Intermonolayer friction and shear viscosity of lipid membranes by molecular dynamics simulations

The flow behaviour of lipid bilayer membranes is characterized by a surface shear viscosity for in-plane shear deformations and an intermonolayer friction coefficient for slip between the two leaflets of the bilayer. Experimental measurements of these properties are delicate and rely on theoretical interpretations which are still under debate. We present molecular dynamics simulations of lipid membranes exposed to perpendicular and parallel shear flows, which provide direct access to the shear viscosity and the intermonolayer friction, respectively. For lipids with two identical tails, the surface shear viscosity rises rapidly with tail length, while the intermonolayer friction coefficient is less sensitive to the tail length. Interdigitation of lipid tails across the bilayer midsurface, as observed for lipids with two distinct tails, strongly enhances the intermonolayer friction coefficient, but hardly affects the surface shear viscosity.

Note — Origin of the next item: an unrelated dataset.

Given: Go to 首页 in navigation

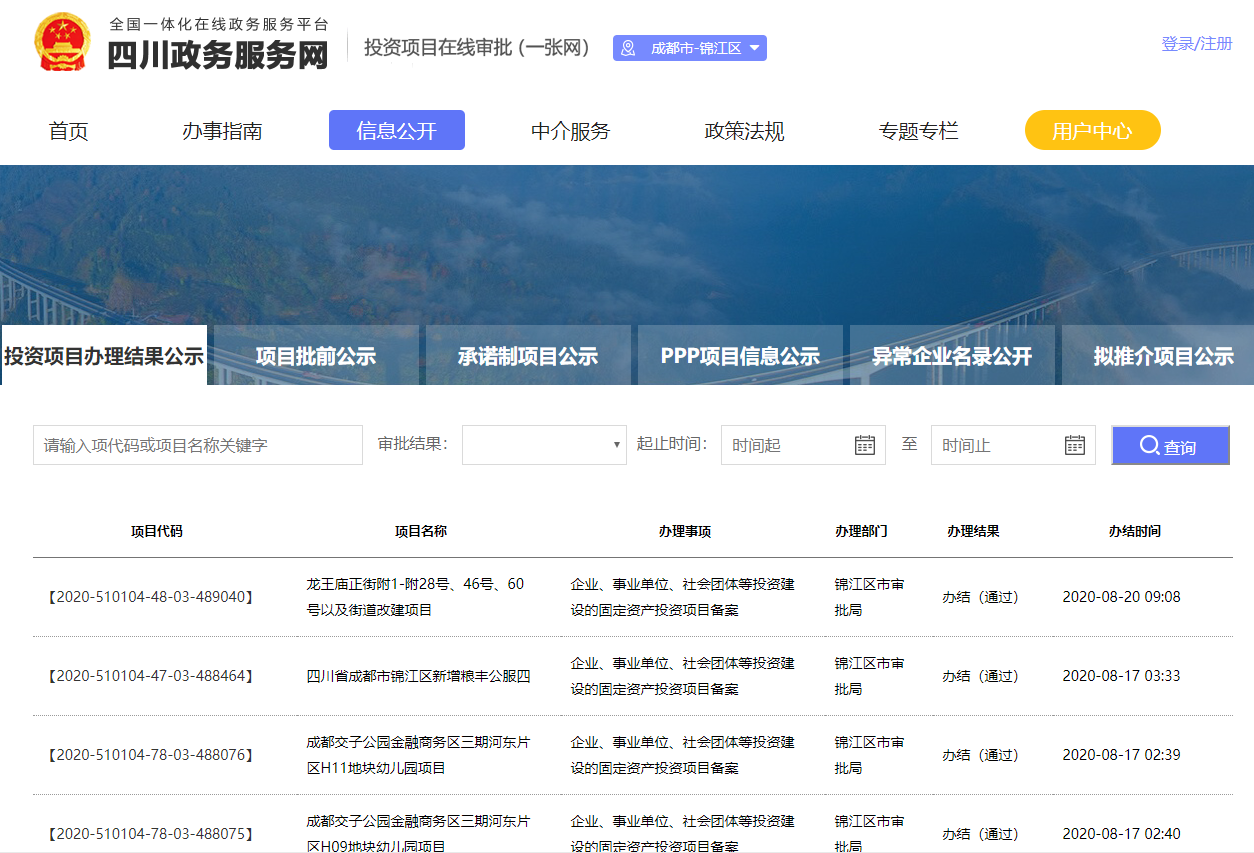Looking at the screenshot, I should (x=69, y=131).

Having established the flow properties from non-equilibrium simulations, we are now in a convenient position to validate the available theories coupling flow properties to equilibrium dynamics: the Saffman theory relating tracer-diffusion to the shear viscosity, and the Seifert-Langer theory relating undulatory dynamics to intermonolayer friction. The simulation results are also compared against the available experimental data.